* [Your goal]:
Copy the rows verbatim, beginning with the line that contains "Task: Click the" and continuing through the line that contains "Action: coord(29,207)", both included. Leave the pictures out of your copy.

* [Records]:
------------

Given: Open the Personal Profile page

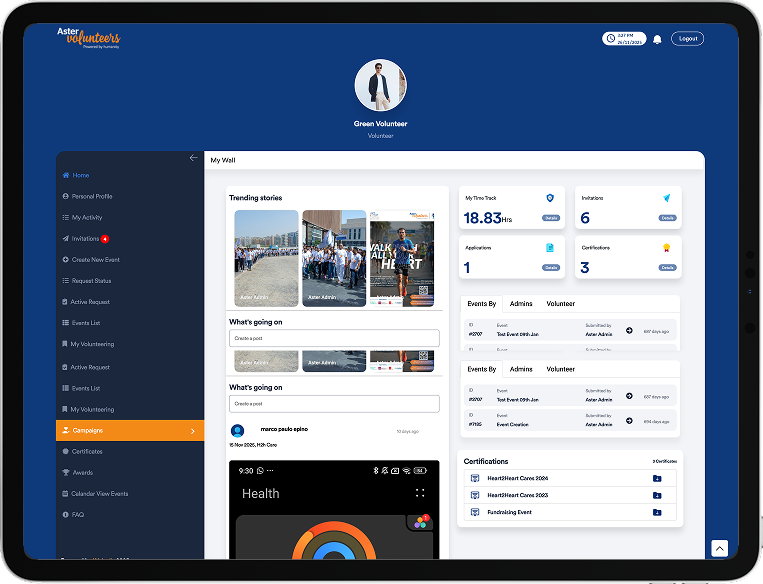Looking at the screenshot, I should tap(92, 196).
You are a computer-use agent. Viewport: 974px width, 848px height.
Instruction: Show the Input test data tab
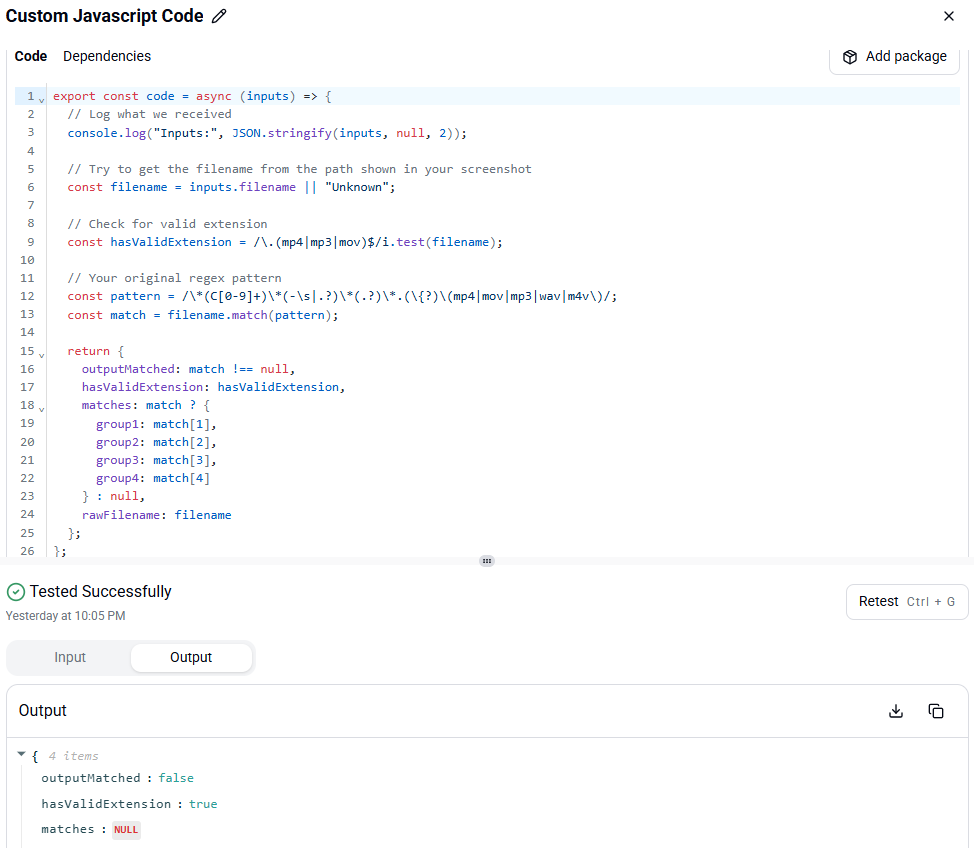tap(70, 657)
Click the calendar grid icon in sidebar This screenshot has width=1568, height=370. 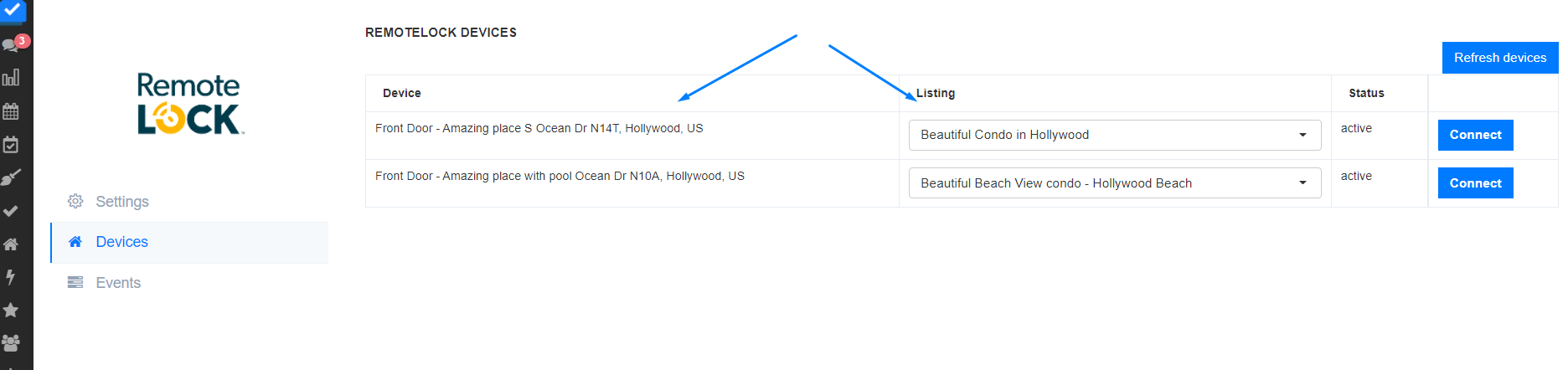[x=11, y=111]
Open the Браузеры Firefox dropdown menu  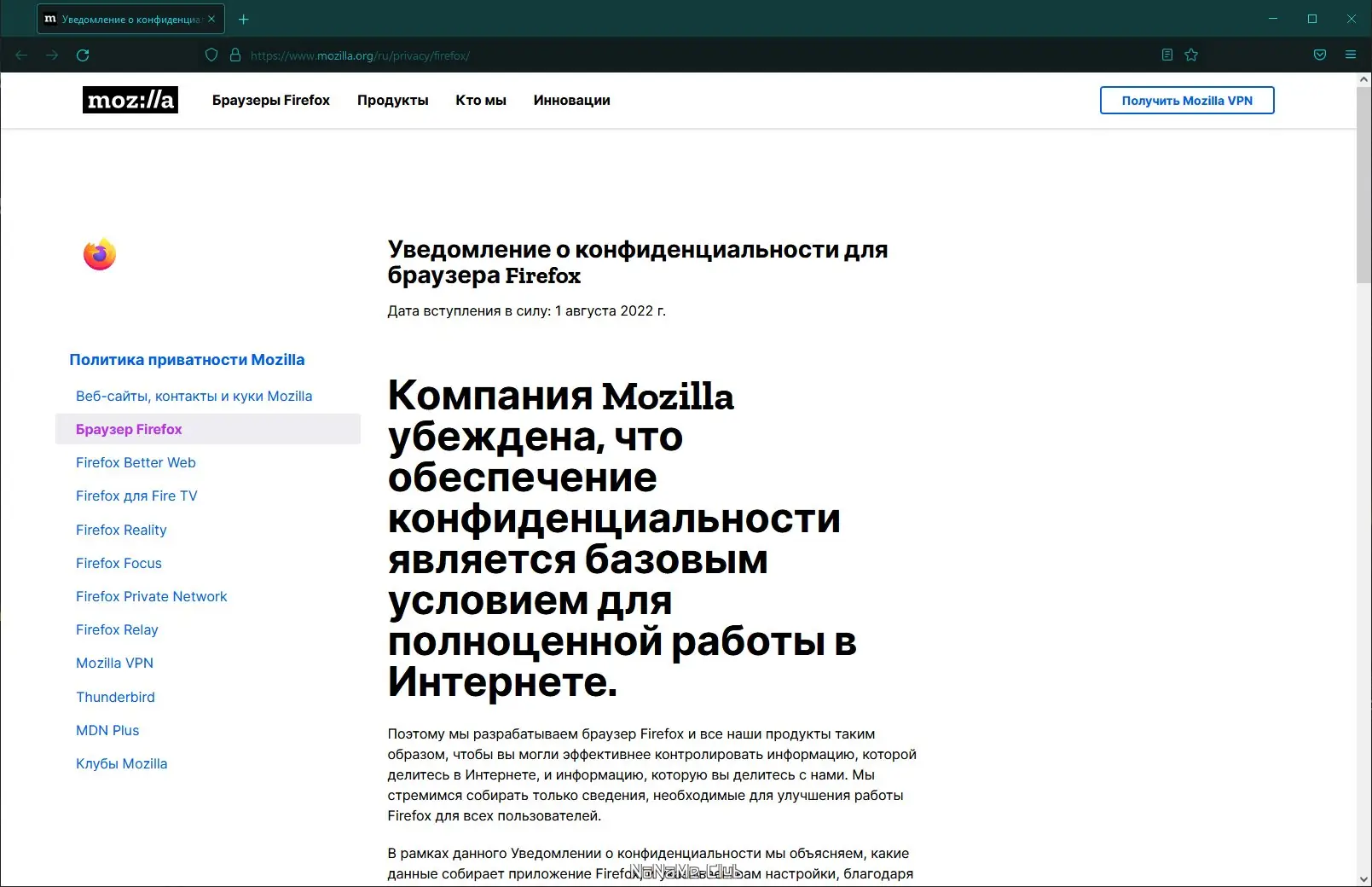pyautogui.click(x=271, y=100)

------------

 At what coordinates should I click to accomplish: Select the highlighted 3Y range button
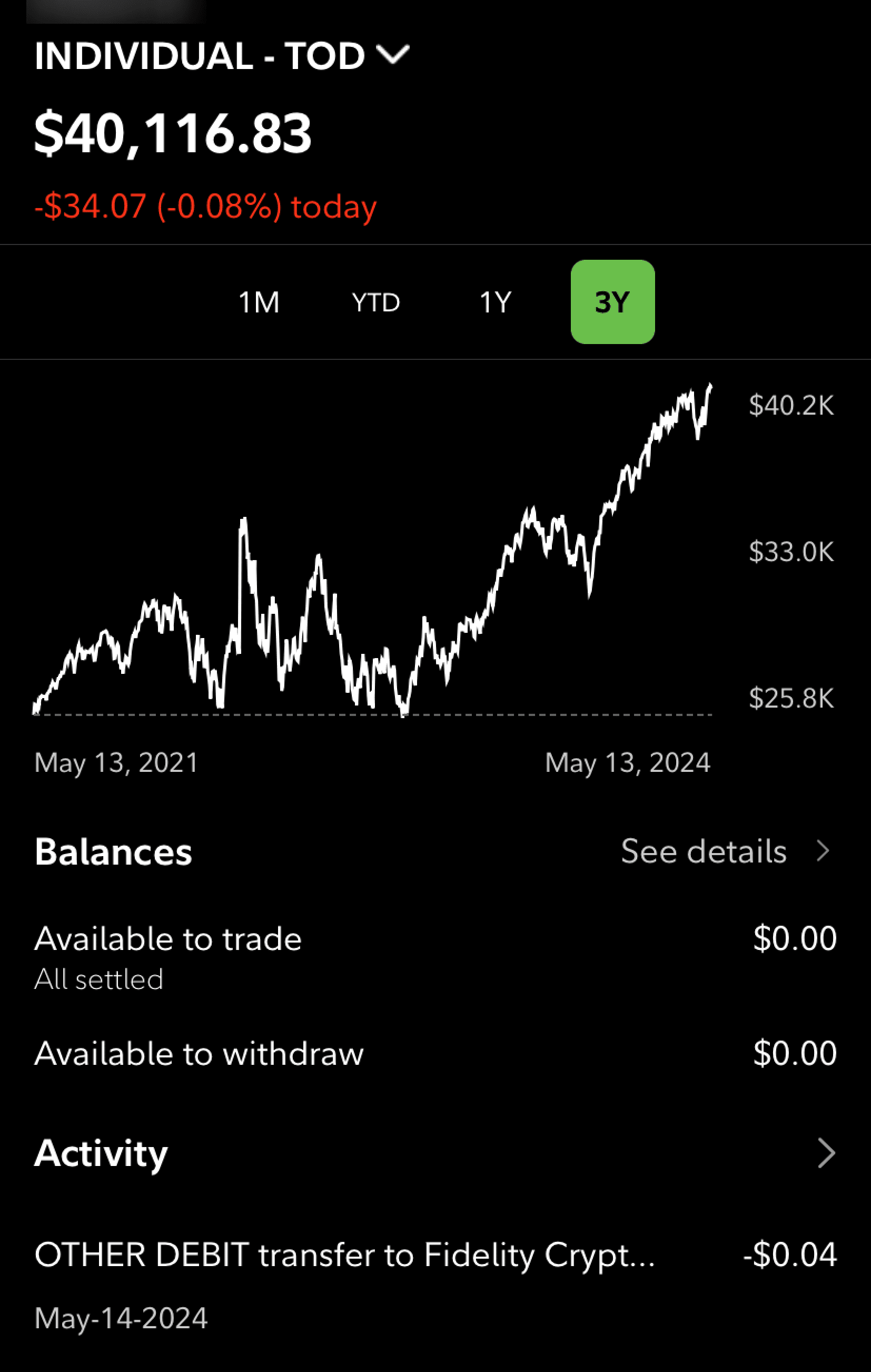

------------

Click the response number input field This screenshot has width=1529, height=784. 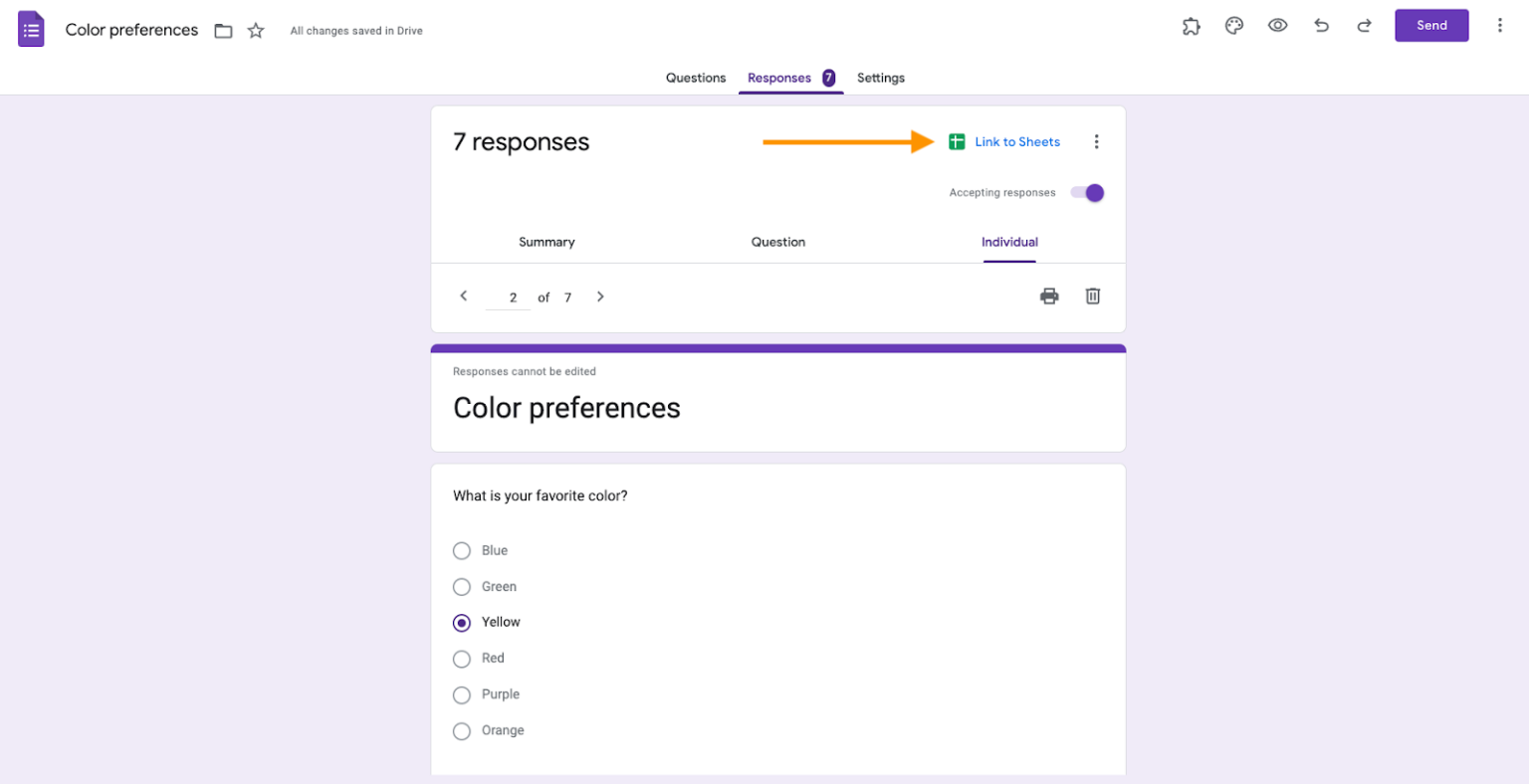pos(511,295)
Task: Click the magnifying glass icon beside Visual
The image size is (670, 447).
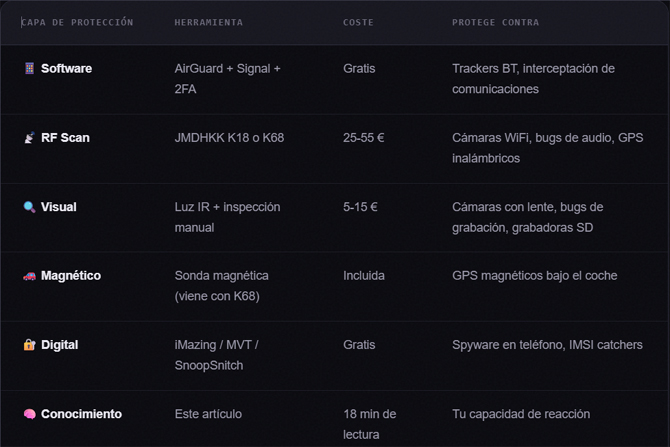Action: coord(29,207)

------------

* [Result of the task]:
Task: Click the magnifying glass icon beside Visual
The image size is (670, 447).
Action: coord(29,207)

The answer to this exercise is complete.